BEGIN DATA FOR THE TASK

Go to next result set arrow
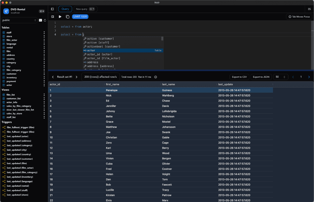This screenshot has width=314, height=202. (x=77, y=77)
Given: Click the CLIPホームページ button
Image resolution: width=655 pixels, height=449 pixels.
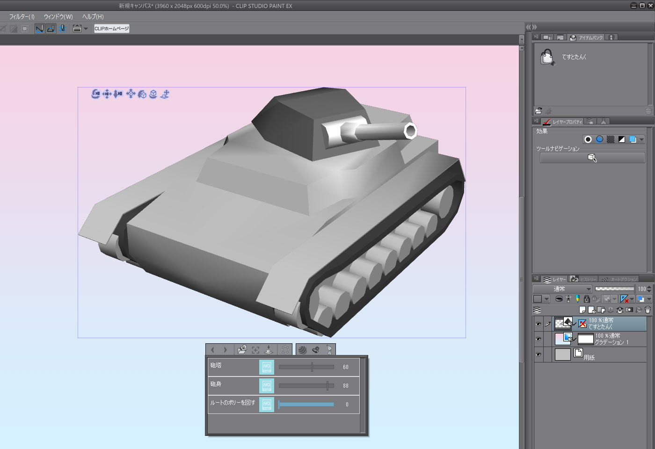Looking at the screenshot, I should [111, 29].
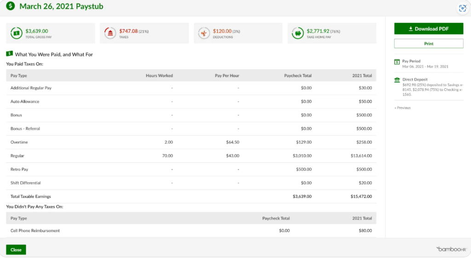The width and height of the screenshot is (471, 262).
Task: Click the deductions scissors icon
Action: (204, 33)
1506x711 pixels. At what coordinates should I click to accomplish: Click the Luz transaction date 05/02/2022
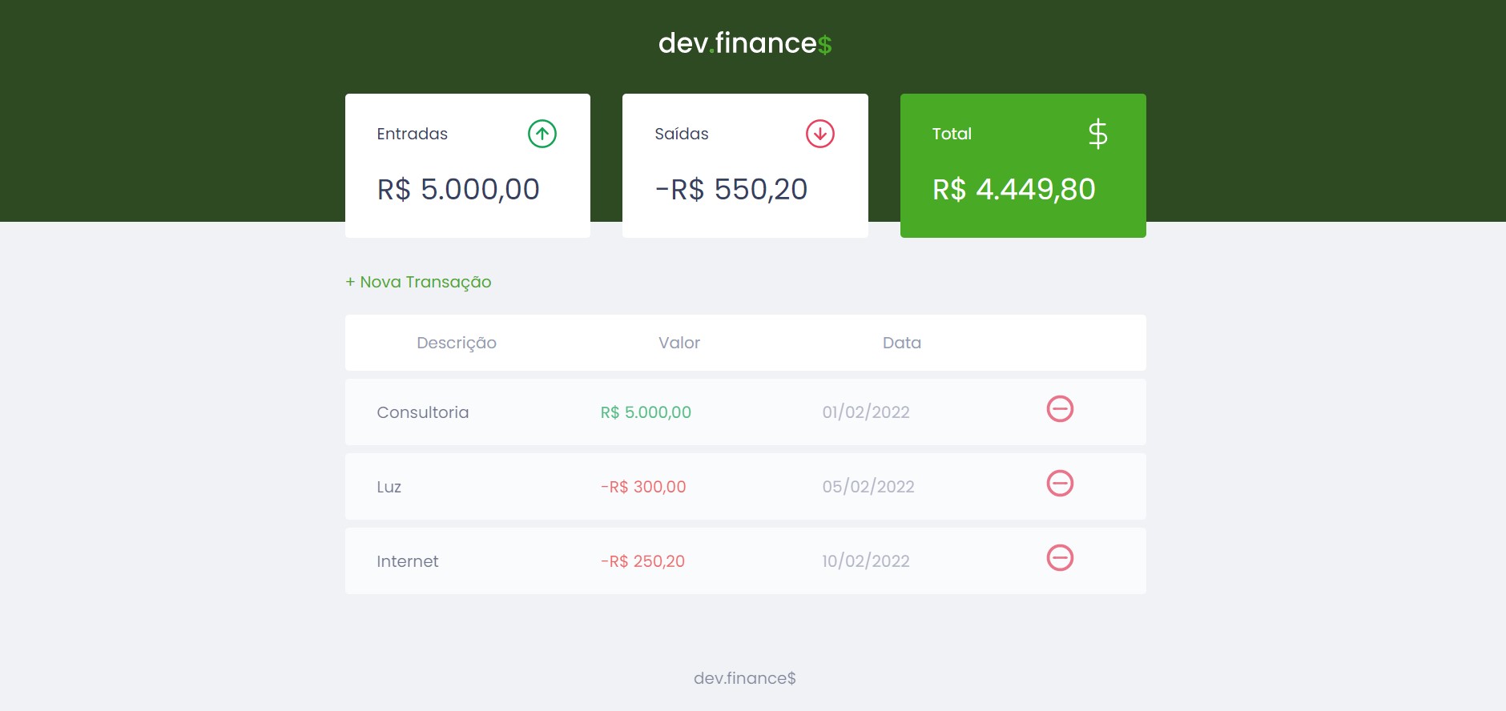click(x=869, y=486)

END DATA FOR THE TASK

▸ TASK STATEMENT:
No pictures should appear in the copy. Print exactly the lines above from the line containing "Given: Click the CLIPホームページ button" through the last line of the data.

▸ SOLUTION BELOW:
Given: Click the CLIPホームページ button
Image resolution: width=655 pixels, height=449 pixels.
Looking at the screenshot, I should [111, 29].
The width and height of the screenshot is (471, 262).
Task: Click the deductions scissors icon
Action: (204, 33)
1506x711 pixels. At what coordinates should I click to accomplish: Click the Luz transaction date 05/02/2022
click(x=869, y=486)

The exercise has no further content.